↓↓↓
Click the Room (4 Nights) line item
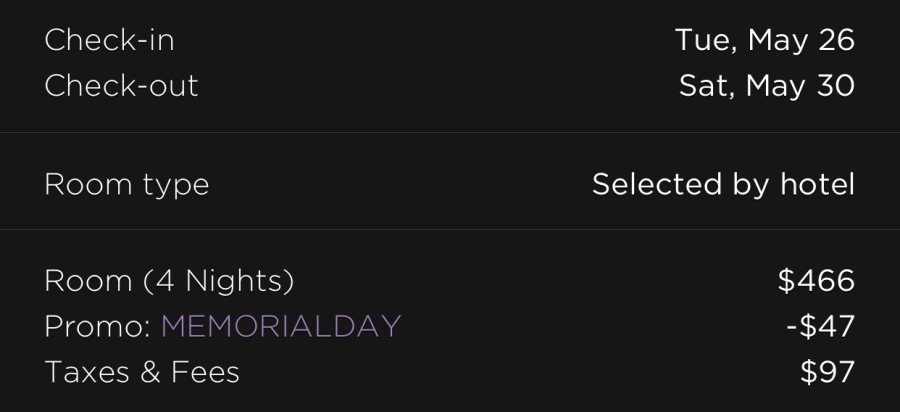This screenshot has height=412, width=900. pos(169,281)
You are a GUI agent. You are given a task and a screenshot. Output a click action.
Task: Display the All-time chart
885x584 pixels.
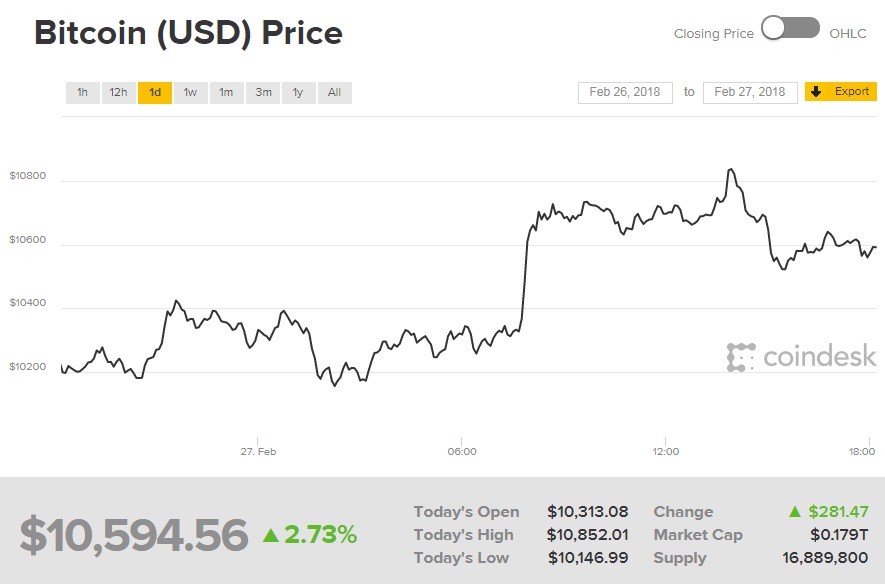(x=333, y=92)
↑↑↑
Produce an exact reprint of the entries, dropping the images.

Click the Room (4 Nights) line item
This screenshot has height=412, width=900. pos(169,281)
You are a GUI agent. You are given a task and a screenshot. Output a click action.
Task: Display the All-time chart
885x584 pixels.
(x=333, y=92)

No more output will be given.